Thing is, skiing is just so totally and utterly different to my everyday life. It is to most people's, unless you're a perennial ski bunny who follows the snow seasonally around the world, spending your entire life in winter. For the rest of us it's a once-a-year chance to get an adrenalin rush while also surrounded by the majesty of snow-covered peaks. I've always said it's the most fun you can have with your clothes on.
So daughter Catherine and I have spent the last six days skiing the pistes of this lovely part of northern Italy, surrounded by an endless panorama of stunning beauty. I don't always see it - often I have my eyes closed as I hurtle down a steep slope out of control, heading for the tiny tots in their ski school hi-vis vests, in imminent danger of sending them scattering like ten-pins. Hi-vis is no use to someone with no-vis.
While I enjoyed a last few hours of masochism today, Catherine didn't even get on her snowboard. In fact she didn't really get out of bed. Poor thing has come down with a cold, and the only mountain she was close to was the one of tissues beside her. I can hear her sneezing now in the next room.

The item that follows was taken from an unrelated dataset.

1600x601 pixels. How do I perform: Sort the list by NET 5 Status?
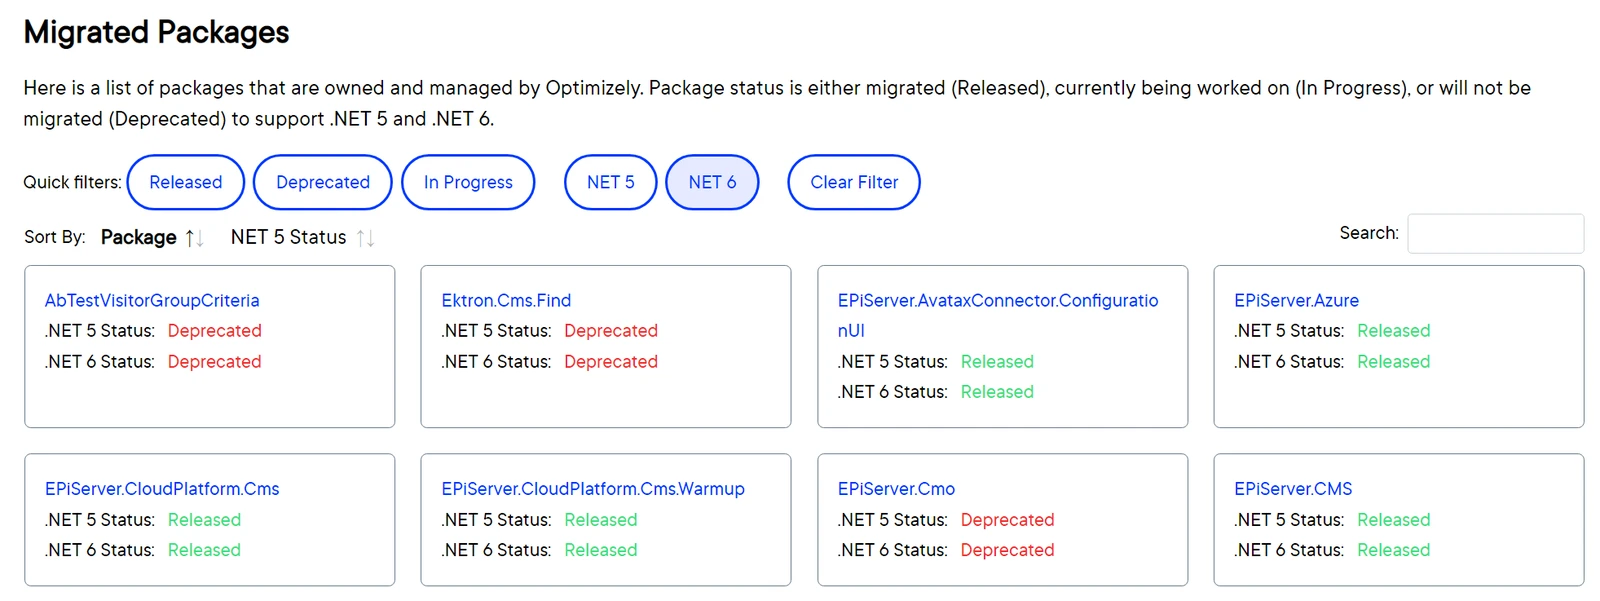288,237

She has that perfect of sneezes, the quintessential 'ah-choo!' Totally different to my wife Liz who sneezes through the back of her nose without warning, and then mutters a 'Tzu!'I (I can never do that because my internal air always wants to find a back way out, so I too favour the full-on ah-choo school of emergency sternutation) Hopefully she will recover soon and. not spend the rest of her hard-earned holidays in bed.
Still, she got some decent snowboarding done this week, and like me has been in awe of the scenery. I've used the majestic landscape as an excuse to pause frequently in hurtling down the slopes, to take photos. That's what I'm telling everyone. In reality my legs just cry out 'Stop!' every now and then. Either that or I realise I am on the verge of losing total control and windmilling down the piste - poles, skis, arms and legs flailing like the blades of a wind turbine gone horribly wrong. A person needs to know their limits - and have good holiday snaps to show everyone.

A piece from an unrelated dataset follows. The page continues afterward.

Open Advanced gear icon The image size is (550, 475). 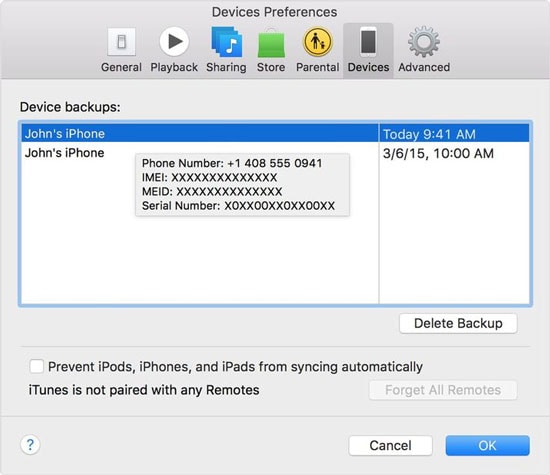(x=424, y=42)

Unlike the young guy I got talking to on a chairlift today who had no limits and no fear. One of his friends was asking about the snazzy watch he was wearing and this young man of -I'm guessing - about 19, was explaining that it could measure speed, distance and how good you were looking on the moguls. Okay, maybe not the last. But I asked him what speeds he'd hit and he casually said, 'Oh, today? 102. But I'm aiming for 120.'
My eyebrows shot up so far they almost got caught in the chairlift cable. 'And what's your personal best?' I asked.

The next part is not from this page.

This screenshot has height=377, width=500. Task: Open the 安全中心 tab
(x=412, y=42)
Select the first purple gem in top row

'One hundred and thirty,' he said, and then tugged at his ski suit. 'But you're not really supposed to do speeds like that in an ordinary ski suit.' Which is an excuse I will remember when it comes time for me to recount my mountain adventures - I wasn't wearing the right gear to go any faster.
I told him I admired his watch, but that personally I could use a calendar to time my runs.
I was so gobsmacked by his speeds that I completely forgot to ask him whether he was talking in metric or imperial. One hundred and thirty kilometres and hour surely. Surely.
I left him and his friends to search out the black trails. He said he'd been coming here every year for 11 years, so he knew the place backwards.
Anyway, we've had a great week, and Sauze d'Oulx has been good to us. At this time of year in particular the bars, cafes and restaurants do everything they can to draw you in for your apres-ski, and if you don't want to spend all your time on the slopes there's always the quaint old part of town to explore. And of course the mountains to look at, always the mountains.
One family I shared a chairlift with summed it up. They'd been going to Bulgaria for skiing for the last twenty years, but this year decided to try Sauze d'Oulx. 'No contest,' the mother said. 'This is where we're coming from here on.'
Me too. II suspect I will bump into her some time in the future. Hopefully not out of control at 130 kilometres an hour.